Artist notes:
Endless Filament is flowing, energetic music of synthesiser drones, pulses, resonances, microtonal phases, subconsciously-formed melodies, shepherd’s whistles and a lullaby from the motherland. It’s best to listen to it facing speakers, not quietly, and to notice how the sound might change with a slight tilt of the head, as layers of chords and drones constantly change their tunings on a micro level, interacting in strange ways in the space around you and in your ears, and seeming to pulse while staying constant.
The title is an attempt to describe an imagining of the endless flow of energy through time and space—the law of conservation of energy, dreamt as visible threads of light interconnecting everything; connecting the stars to the earth on a clear moonless night, and my hands outstretched to everything around me. In this waking dream, each of my palms meets a soft resistance in space as I move, a resistance seemingly carried by light in thin, swaying strands. A soft roar of sound in the distance seem to furl and funnel itself through the space behind me, pulsing and unwinding as the sound of insects rises up in a soft, enveloping layer. Where I sit and stand in the middle of the bridge over the river, I get a sense of the immense, ageless spirit of the land and the valleys around me. I can’t help but think of the journeys my ancestors took, and what they gave for me to be here now. I remember the songs my mother sang to me in her language; songs like those her mother sang to her, like those her mother sang to her, and like those before, going back to the first song. Was the first song a lullaby? Did we whistle to copy the birds, before we could even speak? Do our songs become endless if we just keep singing them?
I recorded this music intending to record a long, loud drone piece I used to perform a few years ago, but sometimes, things you perform don’t exactly make sense as recordings. I didn’t think that piece expressed enough warmth, movement or even love, or my experiences since the time I started performing it. But that was my starting point, then everything flowed on from there. It used to be drone music, but now it’s something else; perhaps a constant pulling, flowing, winding and unfurling of tones, driving away from its source yet meeting a soft resistance.

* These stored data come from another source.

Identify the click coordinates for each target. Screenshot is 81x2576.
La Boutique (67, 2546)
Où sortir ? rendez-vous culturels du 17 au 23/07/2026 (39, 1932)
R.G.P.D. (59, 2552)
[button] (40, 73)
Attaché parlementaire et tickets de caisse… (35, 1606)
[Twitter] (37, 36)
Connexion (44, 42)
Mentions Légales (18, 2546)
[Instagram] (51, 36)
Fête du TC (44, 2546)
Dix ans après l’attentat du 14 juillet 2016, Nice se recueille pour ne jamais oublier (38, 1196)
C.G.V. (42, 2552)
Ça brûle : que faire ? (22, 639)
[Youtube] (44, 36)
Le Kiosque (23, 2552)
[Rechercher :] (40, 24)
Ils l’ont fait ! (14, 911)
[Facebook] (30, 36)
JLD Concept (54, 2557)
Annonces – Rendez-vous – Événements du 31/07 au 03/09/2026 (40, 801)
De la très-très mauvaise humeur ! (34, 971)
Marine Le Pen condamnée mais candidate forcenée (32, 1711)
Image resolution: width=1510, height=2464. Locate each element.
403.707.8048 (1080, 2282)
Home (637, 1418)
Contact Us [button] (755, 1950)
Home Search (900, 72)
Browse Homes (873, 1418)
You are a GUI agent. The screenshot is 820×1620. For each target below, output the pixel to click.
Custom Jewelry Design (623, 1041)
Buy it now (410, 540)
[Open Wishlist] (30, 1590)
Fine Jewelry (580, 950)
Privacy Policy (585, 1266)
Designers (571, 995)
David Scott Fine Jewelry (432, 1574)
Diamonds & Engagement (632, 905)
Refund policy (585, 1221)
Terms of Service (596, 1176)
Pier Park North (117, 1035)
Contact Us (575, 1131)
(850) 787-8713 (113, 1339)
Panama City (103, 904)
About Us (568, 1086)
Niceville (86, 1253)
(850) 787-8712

While completing this music, I kept returning to one of my favourite poems; ‘Life, Life’ by Arseny Tarkovsky, perhaps best translated by Kitty Hunter-Blair. He writes about immortality, death, light and “life’s flying needle” better than I could hope to, but perhaps this piece is an answer to that; there’s a connection here in what I’m trying to express. I feel that it would not do the poem justice to quote it here, but I hope somebody reading this might find it and listen, and come to love it as much as I do.